Sammy also reflects characteristics of the Subaltern (Spivak, 1988), a marginalised identity so excluded from dominant discourse that they ‘cannot speak’ (p.104). For the Subaltern to be heard, their voice is often translated into the language of the dominant group, mirrored in how Sammy must be interpreted through neurotypical logic. This reflects broader societal expectations for autistic individuals to mask or adapt, rather than be accepted as they are. Additionally, Reid explains early in the episode Sammy cannot return his mother’s hug, setting up an emotional arc that culminates in Sammy accepting a hug in the episode’s denouement. Though framed as progress, the scene upholds a neurotypical ideal, implying Sammy’s worth depends on conforming to normative behaviour rather than embracing neurodivergent communication. Milton (2019) argues that neurocognitive functioning is culturally constructed, while Freeman Loftis (2015, pp.5–6) promotes a social disability model, framing disability as valuable human diversity rendered problematic by an unaccommodating society. ‘Coda’ exemplifies how even sympathetic portrayals can reinforce exclusion by offering visibility without granting genuine voice or agency.

Redefining Difference in Popular Culture

In conclusion, Criminal Minds reflects a pattern of neurodivergence through extremes, either as gifted geniuses or dangerous outsiders, which reinforce damaging stereotypes and other autistic people from the ‘normal’ group. The consequences of this miseducation include social alienation, internalised stigma and barriers to support for autistic individuals. To move forward, media must embrace more authentic, nuanced portrayals of autism. Such representation not only empowers neurodivergent viewers but also positively influences social attitudes by building empathy and normalising diverse ways of being.
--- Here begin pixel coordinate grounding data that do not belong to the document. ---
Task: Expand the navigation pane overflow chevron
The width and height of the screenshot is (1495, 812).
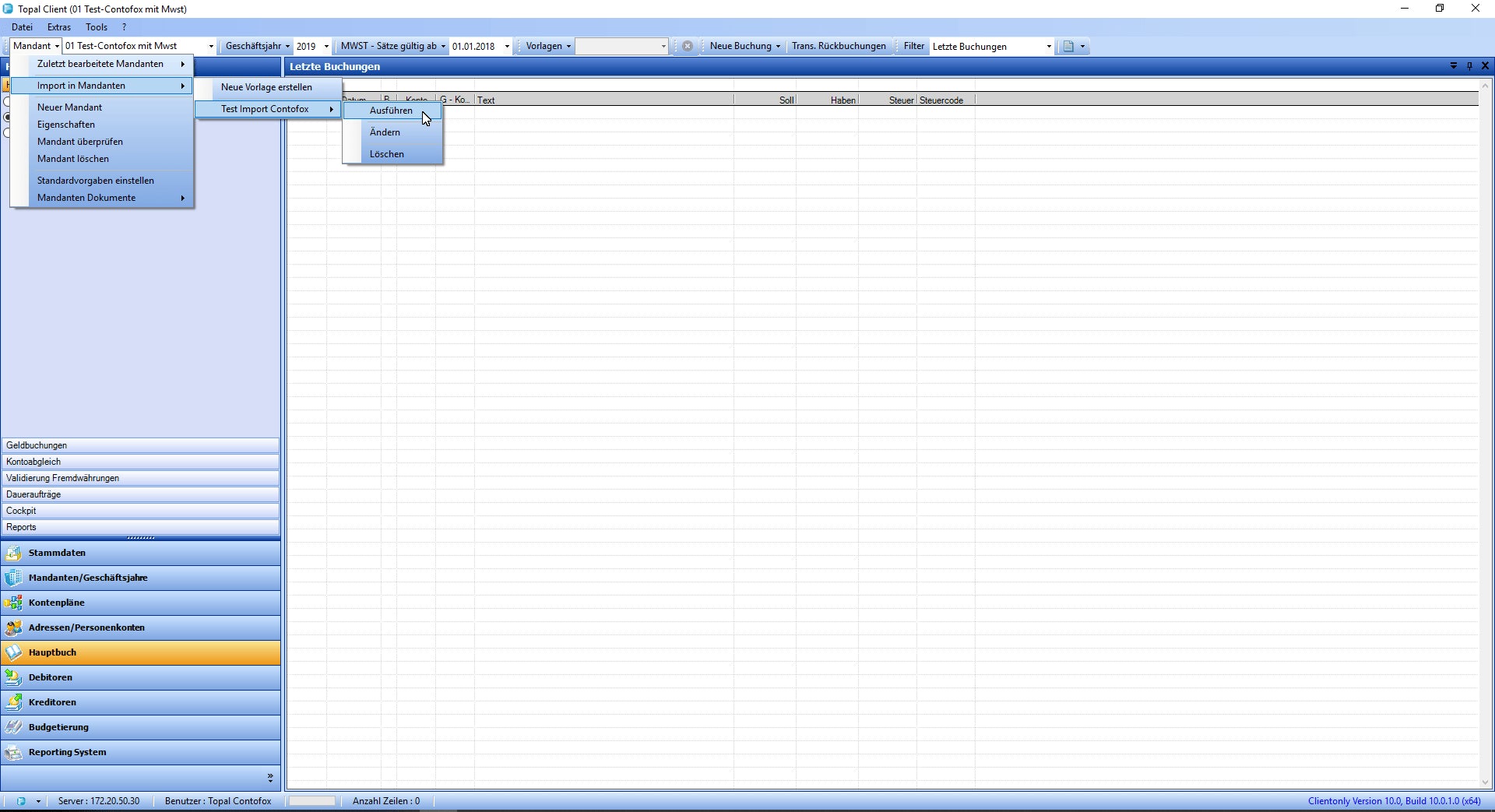Action: tap(270, 777)
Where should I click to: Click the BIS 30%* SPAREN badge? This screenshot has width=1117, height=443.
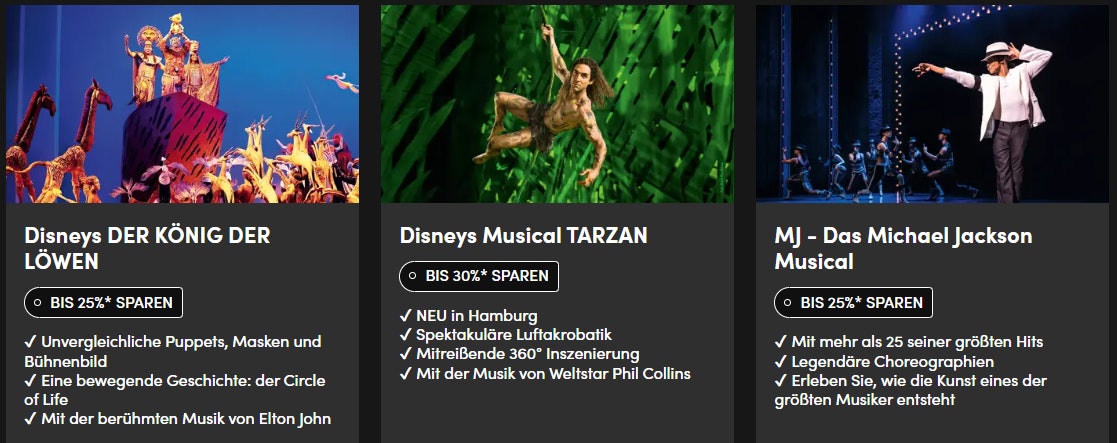[x=478, y=276]
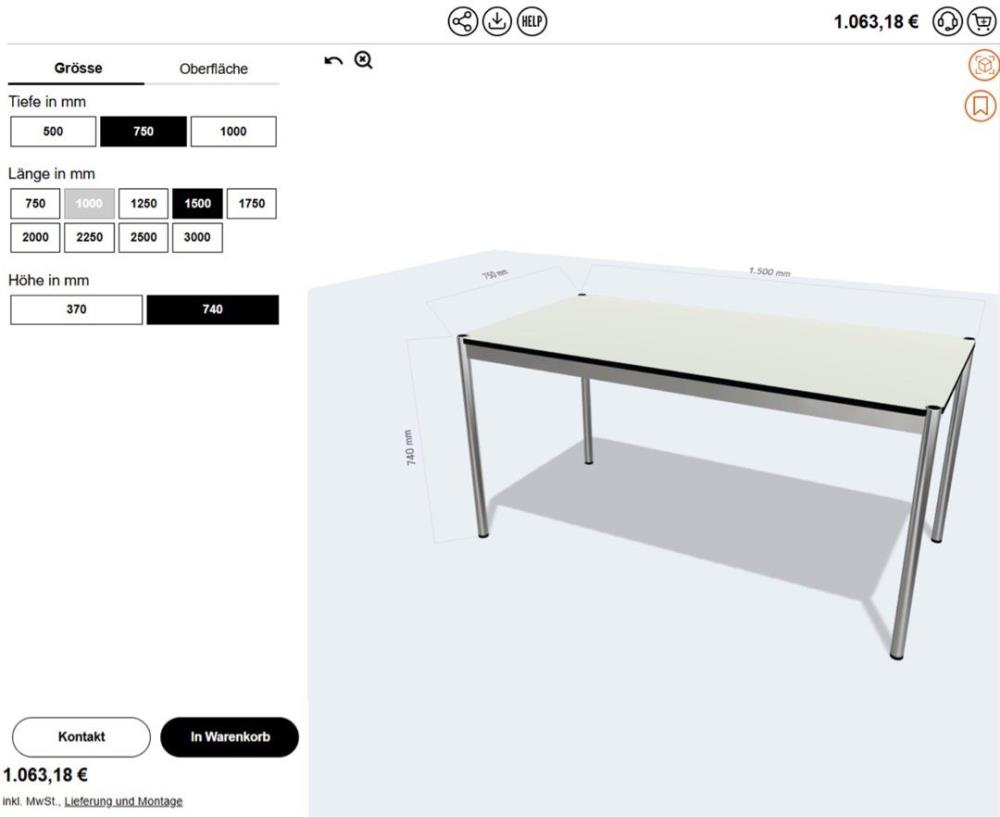
Task: Select depth 500 mm
Action: coord(53,131)
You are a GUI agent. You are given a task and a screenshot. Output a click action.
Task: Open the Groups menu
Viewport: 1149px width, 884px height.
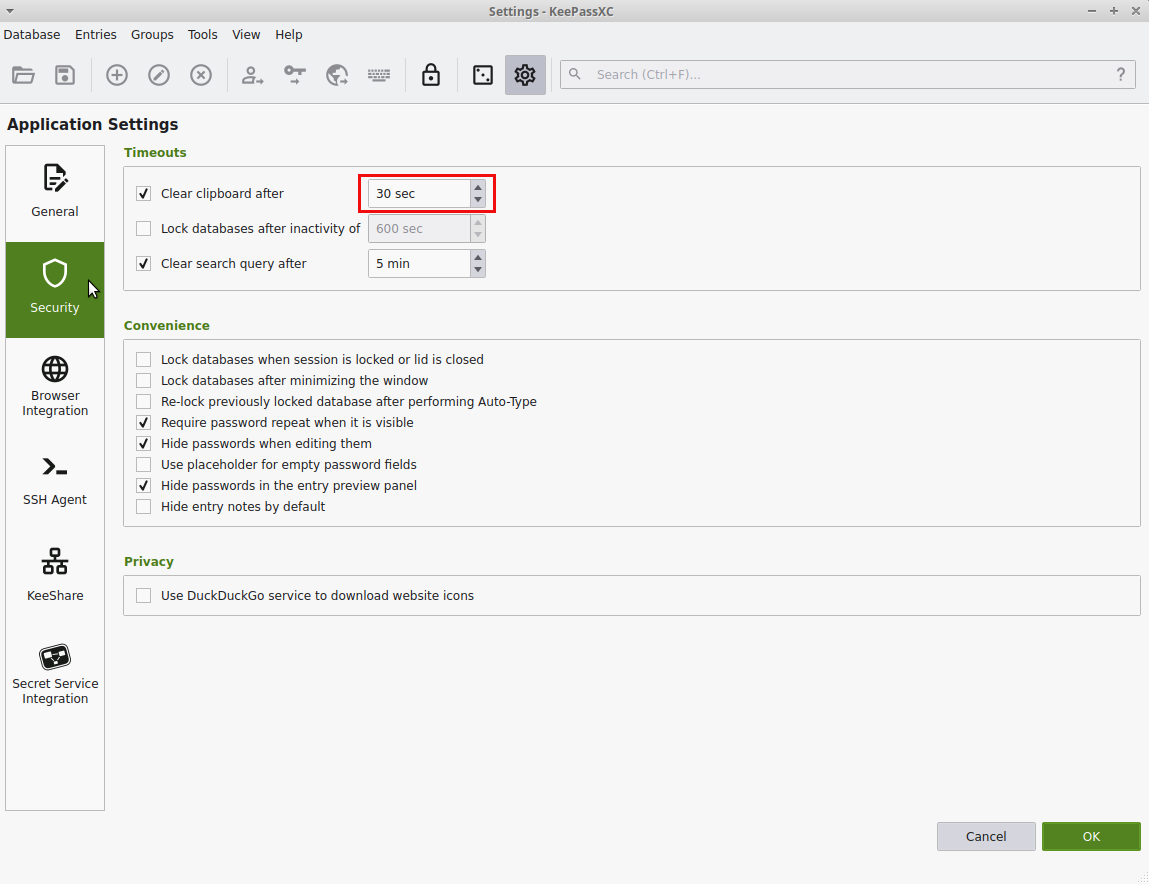coord(152,34)
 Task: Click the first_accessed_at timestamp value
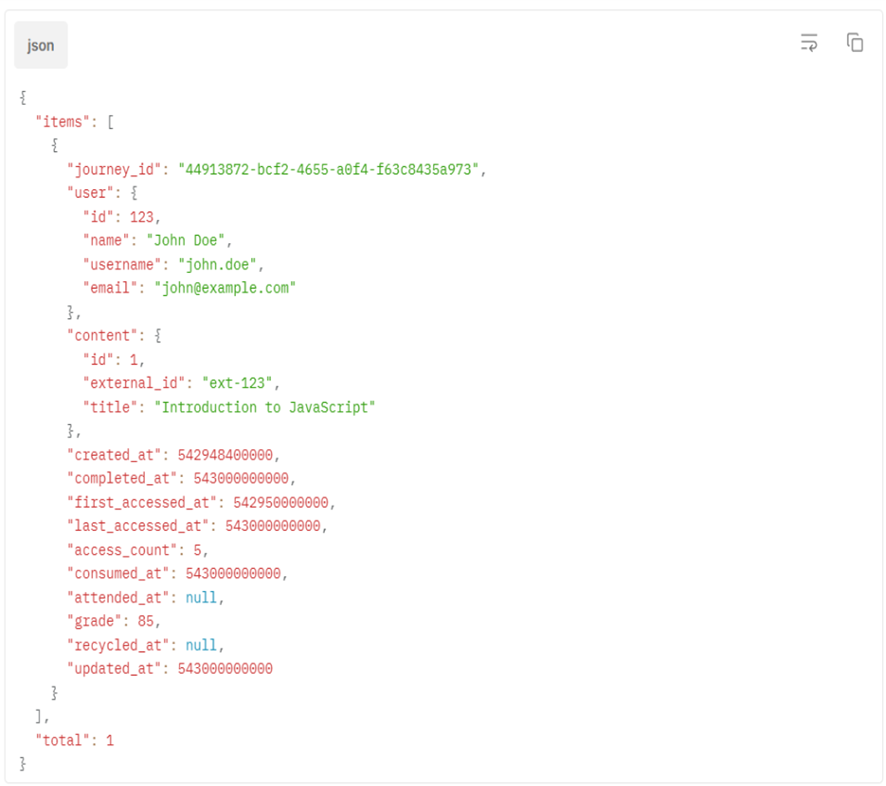click(285, 502)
To insist on narrow, stereotypical representations is to flatten the complexity of human experience into sameness. Just as media can misinform, it also has the power to educate and dismantle prejudice. Autism does not exist in binaries or along a linear spectrum, but within a multidimensional array of traits and experiences. Accurately reflecting this demands diverse, informed, and purposeful storytelling because who is seen is just as important as how they are seen. The Disability Rights Movement’s slogan ‘Nothing About Us Without Us’ (Charlton, 1998; United Nations, 2004) calls for self-representation which means including autistic voices throughout the creative process of media production. In doing so, we embrace all forms of diversity, including cognitive diversity, and encourage alternative epistemologies to reconstruct our ‘hegemonic… picture of social reality’ (Mills, 1988, p.239). As Audre Lorde (1984) reminds us; it is not our differences that divide us, but our failure to recognise, accept, and celebrate those differences. By reframing difference as a source of strength, we pave the way for a richer, more inclusive world for everyone.